D'ailleurs, il faut parfois s'accrocher pour ne pas perdre le fil tant les sauts dans le temps et l'espace donnent une impression de vertige. Si l'intrigue tourne autour du couple formé par Daniel et Claudette Sullivan, les personnages qui s'y rattachent, comme autant de traces de leurs anciennes vies sont tout aussi importants, éléments d'un puzzle que le lecteur découvre dans un ordre très libre. D'où cette impression de tourbillon, moyen pertinent et intelligent de retranscrire l'état d'esprit de Daniel, le héros, dont les multiples vies se sont enchaînées sans qu'il les organise vraiment. Daniel qui a souvent fui, refusé l'obstacle ou tout simplement de se remettre en question. Lorsque nous faisons sa connaissance, nous sommes en 2010, dans le Donegal. Il vit avec Claudette, sa seconde épouse dans une maison totalement isolée avec leurs deux enfants, Marithe et Calvin. Alors qu'il s'apprête à prendre l'avion pour rendre visite à son père mourant à New York, une voix entendue à la radio le ramène soudain au souvenir de son premier grand amour, Nicola rencontrée alors qu'il étudiait en Angleterre. Un souvenir douloureux et qui s'avère dévastateur lorsqu'il comprend que la jeune femme est morte peu de temps après leur séparation.

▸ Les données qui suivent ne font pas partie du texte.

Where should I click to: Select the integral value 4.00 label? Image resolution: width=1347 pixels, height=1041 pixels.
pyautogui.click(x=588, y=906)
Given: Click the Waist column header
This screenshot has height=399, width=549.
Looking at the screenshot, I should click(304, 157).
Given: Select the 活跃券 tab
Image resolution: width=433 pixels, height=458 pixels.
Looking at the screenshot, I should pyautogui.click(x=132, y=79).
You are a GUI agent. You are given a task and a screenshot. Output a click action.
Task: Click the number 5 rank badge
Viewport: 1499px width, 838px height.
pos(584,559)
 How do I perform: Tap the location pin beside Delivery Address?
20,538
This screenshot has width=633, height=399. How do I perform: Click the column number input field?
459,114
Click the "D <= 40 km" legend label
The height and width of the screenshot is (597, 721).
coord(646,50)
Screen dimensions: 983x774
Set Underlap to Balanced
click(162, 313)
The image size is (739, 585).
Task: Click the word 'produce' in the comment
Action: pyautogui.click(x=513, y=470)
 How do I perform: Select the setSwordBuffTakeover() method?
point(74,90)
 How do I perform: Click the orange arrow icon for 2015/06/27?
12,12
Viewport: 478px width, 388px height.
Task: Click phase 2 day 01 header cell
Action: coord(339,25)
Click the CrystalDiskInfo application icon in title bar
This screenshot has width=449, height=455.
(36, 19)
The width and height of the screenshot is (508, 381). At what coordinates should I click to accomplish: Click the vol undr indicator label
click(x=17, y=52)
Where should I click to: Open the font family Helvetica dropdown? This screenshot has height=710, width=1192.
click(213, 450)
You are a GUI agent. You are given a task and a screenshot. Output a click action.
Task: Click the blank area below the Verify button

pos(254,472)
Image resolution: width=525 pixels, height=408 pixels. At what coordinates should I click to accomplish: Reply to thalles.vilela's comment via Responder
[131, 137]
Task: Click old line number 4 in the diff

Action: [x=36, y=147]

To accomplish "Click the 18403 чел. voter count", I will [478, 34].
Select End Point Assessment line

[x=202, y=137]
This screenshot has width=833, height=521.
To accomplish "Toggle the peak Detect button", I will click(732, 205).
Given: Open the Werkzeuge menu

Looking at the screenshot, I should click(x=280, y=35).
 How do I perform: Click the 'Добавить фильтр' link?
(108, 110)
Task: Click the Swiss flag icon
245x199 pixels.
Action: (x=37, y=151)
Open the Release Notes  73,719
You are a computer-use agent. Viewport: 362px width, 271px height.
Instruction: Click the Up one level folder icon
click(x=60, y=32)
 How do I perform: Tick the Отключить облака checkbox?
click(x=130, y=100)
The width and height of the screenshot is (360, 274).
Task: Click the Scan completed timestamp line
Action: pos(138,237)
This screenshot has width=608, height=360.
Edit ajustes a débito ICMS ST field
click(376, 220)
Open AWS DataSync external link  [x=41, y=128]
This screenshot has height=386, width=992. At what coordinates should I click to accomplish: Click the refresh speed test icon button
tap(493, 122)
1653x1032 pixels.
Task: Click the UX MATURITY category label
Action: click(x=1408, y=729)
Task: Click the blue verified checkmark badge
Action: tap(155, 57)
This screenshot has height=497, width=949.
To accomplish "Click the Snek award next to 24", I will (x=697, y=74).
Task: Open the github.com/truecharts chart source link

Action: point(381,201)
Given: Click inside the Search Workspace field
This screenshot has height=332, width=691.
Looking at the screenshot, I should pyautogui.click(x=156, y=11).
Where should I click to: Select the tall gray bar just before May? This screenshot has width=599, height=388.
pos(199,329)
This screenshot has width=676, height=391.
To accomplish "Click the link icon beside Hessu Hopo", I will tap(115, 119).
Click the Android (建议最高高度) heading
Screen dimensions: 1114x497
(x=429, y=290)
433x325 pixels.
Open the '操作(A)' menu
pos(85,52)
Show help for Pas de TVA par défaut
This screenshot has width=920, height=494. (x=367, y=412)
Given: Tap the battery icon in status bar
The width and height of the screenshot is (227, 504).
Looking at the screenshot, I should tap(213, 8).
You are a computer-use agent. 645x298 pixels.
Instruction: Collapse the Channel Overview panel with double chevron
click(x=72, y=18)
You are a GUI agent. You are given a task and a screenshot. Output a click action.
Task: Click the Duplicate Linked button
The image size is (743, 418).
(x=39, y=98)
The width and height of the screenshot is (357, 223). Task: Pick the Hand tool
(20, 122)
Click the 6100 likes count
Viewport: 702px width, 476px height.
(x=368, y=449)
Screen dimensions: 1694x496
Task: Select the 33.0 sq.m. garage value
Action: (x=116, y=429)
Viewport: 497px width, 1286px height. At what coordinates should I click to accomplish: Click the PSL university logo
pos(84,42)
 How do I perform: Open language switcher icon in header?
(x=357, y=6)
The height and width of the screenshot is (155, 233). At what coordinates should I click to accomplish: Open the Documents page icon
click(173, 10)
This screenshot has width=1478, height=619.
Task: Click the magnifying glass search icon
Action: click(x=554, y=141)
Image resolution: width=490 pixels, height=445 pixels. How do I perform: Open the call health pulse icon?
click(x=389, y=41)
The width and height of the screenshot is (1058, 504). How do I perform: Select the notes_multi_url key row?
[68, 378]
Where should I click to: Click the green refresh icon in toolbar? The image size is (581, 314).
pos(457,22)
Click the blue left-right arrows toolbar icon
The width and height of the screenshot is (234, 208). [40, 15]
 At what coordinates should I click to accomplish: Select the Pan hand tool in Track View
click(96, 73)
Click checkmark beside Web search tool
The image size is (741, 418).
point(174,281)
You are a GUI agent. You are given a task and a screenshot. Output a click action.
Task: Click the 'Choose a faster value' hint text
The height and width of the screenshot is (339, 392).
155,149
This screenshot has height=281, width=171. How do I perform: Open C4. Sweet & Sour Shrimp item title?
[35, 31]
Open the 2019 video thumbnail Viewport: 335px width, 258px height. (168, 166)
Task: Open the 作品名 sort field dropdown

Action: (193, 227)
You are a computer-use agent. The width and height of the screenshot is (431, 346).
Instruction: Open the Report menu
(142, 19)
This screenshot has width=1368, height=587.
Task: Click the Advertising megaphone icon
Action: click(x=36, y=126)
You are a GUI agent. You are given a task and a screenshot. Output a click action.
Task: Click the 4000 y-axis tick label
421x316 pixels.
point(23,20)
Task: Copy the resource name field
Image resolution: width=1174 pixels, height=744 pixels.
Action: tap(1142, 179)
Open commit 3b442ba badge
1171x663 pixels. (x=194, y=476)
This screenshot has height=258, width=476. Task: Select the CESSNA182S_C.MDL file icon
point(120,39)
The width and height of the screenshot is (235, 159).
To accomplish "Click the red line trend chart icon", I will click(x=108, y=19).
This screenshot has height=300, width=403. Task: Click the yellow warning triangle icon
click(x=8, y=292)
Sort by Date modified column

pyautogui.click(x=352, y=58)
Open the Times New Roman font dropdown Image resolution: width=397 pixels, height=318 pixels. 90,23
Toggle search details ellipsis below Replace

A partir de là, le lecteur est entraîné dans une vaste rétrospective des vies de Daniel et de Claudette et je ne vais pas vous en parler ici car je n'ai aucune envie de dévoiler quoi que ce soit de ce passionnant parcours. Sachez simplement qu'il est question de choix, de famille, de vie amoureuse et de paternité. La question de la filiation est omniprésente et c'est autour de ce point que l'auteur tisse sa toile en montrant l'impact des différents choix sur les générations futures. Depuis Teresa qui renonce aux promesses de l'amour pour tenir un engagement jusqu'à à Rosalind qui découvre les mensonges de toute une vie d'un mari qu'elle croyait connaître. De Nicola qui choisit sa carrière plutôt que la maternité à Maeve qui ne recule devant aucun sacrifice pour devenir enfin mère. A travers ces choix de femmes c'est pourtant bien de paternité dont il est question. Paternité imposée ou au contraire volée. Et paternité voulue, vécue, recréée, assumée.
Maggie O'Farrell mène son intrigue de main de maître, nous offre une galerie de personnages romanesques à souhait mais surtout humains, tellement humains. Elle excelle à nous parler de ce qui est tu, qui ronge et attend son heure pour faire écrouler tout l'édifice d'une vie bâtie sur des fondations branlantes. Mais elle croit également en la capacité de l'homme à se reconstruire et, plus important que tout, elle croit au pouvoir de l'amour.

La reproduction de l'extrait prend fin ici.